«Literatur in den Bergen ist anregend»
Franz Hohler äussert sich zu den kritischen Bemerkungen vom Wanderexperten Thomas Widmer,
- veröffentlicht im Tagesanzeiger vom 14. Juli 2014. Für Hohler ist das Projekt „Mit Poesie auf Berg- und Talfahrt“
eine schöne Idee.
Helen Busslinger-Simmen
Ende Juni hat der Luzerner Künstler Niklaus Lenherr auf dem Biel sein Projekt «Mit Poesie auf Berg- und Talfahrt»
gestartet. In 70 Kabinen von 33 Urner Seilbahnen hängen Gedichte von 90 Schweizer Autoren. Die Texte bleiben bis im
Herbst 2015 kleben. Im «Tages-Anzeiger» vom 14. Juli hat Thomas Widmer die Aktion massiv kritisiert
(siehe Neue UZ vom 16. Juli). Nun nimmt mit Franz Hohler einer der Gedichteschreiber Stellung:
Was meinen Sie zu Texten in den Urner Seilbahnen?
Franz Hohler: Eine schöne Idee! Man kann ein Gedicht mit in den Rucksack nehmen wie ein kleines Stück Proviant. Mehr als
80 Autorinnen und Autoren haben mitgemacht. Sie zeigen, dass man mit Worten reagieren kann auf eine Landschaft, eine
Situation oder eine Stimmung.
Was hat Sie persönlich bewogen, beim Projekt mitzumachen?

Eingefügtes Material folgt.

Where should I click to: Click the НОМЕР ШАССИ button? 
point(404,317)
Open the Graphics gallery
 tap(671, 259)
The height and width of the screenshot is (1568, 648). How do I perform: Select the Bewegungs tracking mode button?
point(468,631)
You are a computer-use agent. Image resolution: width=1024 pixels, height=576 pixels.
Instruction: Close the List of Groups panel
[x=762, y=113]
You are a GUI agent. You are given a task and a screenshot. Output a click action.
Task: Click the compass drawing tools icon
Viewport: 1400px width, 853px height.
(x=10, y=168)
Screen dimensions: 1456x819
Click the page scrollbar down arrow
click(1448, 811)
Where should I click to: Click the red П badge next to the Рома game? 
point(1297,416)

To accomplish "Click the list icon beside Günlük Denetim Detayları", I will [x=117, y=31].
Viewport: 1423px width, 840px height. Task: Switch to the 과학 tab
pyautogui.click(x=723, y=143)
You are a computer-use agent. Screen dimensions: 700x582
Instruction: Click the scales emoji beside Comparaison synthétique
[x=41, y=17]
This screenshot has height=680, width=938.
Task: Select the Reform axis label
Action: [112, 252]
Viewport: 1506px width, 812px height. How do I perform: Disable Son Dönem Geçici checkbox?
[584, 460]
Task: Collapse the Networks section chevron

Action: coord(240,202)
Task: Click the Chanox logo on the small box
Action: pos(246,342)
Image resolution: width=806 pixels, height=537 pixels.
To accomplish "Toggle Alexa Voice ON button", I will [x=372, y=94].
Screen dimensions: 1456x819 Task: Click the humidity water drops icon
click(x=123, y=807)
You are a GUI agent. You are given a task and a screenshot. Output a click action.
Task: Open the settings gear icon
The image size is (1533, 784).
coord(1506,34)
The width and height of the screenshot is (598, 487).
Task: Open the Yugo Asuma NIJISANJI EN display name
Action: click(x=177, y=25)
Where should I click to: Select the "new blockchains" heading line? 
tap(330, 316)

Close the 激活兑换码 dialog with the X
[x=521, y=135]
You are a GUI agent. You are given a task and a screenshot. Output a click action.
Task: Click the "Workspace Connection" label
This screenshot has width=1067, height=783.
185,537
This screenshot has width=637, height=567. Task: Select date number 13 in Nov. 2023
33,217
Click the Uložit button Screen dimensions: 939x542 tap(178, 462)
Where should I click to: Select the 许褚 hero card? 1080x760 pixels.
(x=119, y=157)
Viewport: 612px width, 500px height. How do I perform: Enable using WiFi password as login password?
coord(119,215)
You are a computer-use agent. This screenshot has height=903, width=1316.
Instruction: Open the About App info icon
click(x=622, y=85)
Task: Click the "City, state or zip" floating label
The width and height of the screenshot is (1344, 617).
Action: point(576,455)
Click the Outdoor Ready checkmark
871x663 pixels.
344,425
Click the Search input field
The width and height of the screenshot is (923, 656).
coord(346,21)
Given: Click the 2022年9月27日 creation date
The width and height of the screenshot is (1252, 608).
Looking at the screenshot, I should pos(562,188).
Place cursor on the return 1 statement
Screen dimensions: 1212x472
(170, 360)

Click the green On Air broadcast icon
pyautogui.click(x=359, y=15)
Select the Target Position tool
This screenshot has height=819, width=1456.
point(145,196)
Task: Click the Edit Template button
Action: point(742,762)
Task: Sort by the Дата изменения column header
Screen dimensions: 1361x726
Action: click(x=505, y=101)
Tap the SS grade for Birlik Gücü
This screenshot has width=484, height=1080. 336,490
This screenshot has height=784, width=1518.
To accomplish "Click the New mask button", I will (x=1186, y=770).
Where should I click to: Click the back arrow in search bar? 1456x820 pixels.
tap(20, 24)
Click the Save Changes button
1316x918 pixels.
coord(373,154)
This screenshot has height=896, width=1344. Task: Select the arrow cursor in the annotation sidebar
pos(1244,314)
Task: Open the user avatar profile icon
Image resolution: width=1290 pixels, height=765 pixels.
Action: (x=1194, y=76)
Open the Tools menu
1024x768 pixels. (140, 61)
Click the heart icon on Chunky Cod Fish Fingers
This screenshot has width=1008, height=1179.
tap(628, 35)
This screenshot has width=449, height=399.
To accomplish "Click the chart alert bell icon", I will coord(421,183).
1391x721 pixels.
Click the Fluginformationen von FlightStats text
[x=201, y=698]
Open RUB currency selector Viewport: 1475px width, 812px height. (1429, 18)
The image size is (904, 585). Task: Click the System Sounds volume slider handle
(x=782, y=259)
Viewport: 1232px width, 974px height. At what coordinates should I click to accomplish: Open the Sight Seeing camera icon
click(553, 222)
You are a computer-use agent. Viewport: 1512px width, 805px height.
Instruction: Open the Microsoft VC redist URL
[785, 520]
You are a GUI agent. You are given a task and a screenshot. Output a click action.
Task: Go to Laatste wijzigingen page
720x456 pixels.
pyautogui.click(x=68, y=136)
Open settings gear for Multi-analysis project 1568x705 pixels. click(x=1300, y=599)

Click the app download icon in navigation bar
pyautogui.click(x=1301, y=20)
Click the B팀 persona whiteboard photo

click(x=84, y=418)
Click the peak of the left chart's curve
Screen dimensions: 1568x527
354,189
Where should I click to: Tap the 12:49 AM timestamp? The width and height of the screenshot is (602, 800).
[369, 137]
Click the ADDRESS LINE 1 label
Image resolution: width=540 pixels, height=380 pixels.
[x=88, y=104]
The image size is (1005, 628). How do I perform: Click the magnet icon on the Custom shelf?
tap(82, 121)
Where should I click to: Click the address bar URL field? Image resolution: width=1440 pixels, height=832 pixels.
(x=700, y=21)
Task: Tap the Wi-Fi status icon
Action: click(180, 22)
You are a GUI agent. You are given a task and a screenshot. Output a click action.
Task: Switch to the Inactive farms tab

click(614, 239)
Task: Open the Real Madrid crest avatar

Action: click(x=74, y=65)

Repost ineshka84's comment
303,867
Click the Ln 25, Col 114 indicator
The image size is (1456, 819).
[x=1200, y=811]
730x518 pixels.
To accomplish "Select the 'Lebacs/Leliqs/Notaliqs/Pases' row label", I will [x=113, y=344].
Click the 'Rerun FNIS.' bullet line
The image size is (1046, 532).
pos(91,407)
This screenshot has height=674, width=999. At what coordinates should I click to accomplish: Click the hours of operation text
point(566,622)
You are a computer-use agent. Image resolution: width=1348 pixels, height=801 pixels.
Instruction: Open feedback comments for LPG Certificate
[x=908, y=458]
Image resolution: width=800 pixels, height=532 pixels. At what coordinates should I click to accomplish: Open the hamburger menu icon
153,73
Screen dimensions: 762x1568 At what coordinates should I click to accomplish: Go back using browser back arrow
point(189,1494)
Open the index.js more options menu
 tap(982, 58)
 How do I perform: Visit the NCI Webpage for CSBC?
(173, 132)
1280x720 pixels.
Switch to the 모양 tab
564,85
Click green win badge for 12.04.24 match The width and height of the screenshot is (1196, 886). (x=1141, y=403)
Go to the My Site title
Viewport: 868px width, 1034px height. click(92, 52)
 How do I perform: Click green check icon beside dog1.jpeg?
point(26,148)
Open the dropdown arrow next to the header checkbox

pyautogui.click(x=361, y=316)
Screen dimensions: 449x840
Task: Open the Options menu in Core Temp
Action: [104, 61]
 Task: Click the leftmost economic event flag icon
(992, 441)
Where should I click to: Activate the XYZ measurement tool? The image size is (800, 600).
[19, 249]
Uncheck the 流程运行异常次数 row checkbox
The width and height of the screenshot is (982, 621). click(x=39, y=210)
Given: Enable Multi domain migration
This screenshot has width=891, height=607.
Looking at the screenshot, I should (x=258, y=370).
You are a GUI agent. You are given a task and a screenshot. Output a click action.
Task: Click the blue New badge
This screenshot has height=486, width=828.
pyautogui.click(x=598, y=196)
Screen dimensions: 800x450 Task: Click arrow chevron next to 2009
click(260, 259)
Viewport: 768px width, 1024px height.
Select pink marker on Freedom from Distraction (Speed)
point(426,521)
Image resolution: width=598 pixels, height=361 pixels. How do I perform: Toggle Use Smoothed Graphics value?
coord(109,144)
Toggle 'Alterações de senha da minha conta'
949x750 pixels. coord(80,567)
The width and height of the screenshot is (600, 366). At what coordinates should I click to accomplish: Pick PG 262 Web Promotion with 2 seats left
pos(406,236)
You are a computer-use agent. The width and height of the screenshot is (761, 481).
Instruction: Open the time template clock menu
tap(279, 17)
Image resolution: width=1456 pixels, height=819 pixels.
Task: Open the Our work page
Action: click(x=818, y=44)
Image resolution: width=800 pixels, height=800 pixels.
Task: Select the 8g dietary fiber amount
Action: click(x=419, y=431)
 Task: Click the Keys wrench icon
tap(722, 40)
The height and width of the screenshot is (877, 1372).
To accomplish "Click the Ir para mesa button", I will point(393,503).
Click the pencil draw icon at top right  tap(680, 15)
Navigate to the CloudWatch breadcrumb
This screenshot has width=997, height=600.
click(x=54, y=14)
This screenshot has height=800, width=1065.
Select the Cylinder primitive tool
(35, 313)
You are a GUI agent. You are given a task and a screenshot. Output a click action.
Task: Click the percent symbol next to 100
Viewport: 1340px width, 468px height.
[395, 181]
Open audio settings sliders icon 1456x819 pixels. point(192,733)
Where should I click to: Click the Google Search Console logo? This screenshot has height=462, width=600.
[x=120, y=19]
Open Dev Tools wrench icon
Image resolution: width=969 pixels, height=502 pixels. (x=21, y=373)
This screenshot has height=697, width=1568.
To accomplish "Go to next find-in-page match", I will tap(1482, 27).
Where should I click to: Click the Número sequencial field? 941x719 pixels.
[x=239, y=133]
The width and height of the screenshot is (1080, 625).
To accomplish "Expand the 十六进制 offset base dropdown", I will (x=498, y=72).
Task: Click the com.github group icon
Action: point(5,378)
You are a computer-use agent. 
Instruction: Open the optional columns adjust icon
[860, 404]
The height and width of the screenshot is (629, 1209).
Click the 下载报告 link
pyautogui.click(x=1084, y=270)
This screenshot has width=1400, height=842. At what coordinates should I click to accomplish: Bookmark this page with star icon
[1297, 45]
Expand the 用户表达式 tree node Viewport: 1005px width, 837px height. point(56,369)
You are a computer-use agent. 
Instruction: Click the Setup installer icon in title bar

Hohler: Ich wurde angefragt, ob ich mein Gedicht «schnäll» für das Projekt zur Verfügung würde. Wandern ist ja das
Gegenteil von schnell, deshalb schien es mir passend.
Kann ein Text helfen, etwas Besonderes zu sehen?
Hohler: ... oder etwas Besonderes zu denken? Literatur in den Bergen ist anregend. Ein Gedicht kann einem eine Idee mit
auf den Weg geben. Vielleicht gibt es auch einen Wettbewerb zwischen dem Gedicht und der Landschaft. Wer ist stärker?
Bei Kunstprojekten in den Bergen ist meistens die Landschaft stärker. Mir gefällt es, wenn Gedichte an Orten auftauchen,
wo man sie nicht erwartet etwa in der Wiener U-Bahn, in der Stuttgarter Strassenbahn oder im Bahnhof Basel zwischen den
Kurznachrichten. In einer Seilbahn hab ich noch nie eins gesehen.
Die Seilbahn-Texte sind ein Versuch, und Uri macht mit. Freut Sie das?
Hohler: Es freut mich, dass die Urner Seilbahnen zusammen mit Uri Tourismus diesen Versuch wagen. Ich verstehe aber
durchaus, wenn ein Erzwanderer wie Thomas Widmer nicht die Sprache sucht, wenn er eine Seilbahngondel betritt. Doch er
kann ja ohne weiteres wegschauen auf die Berge hinter dem Gedicht.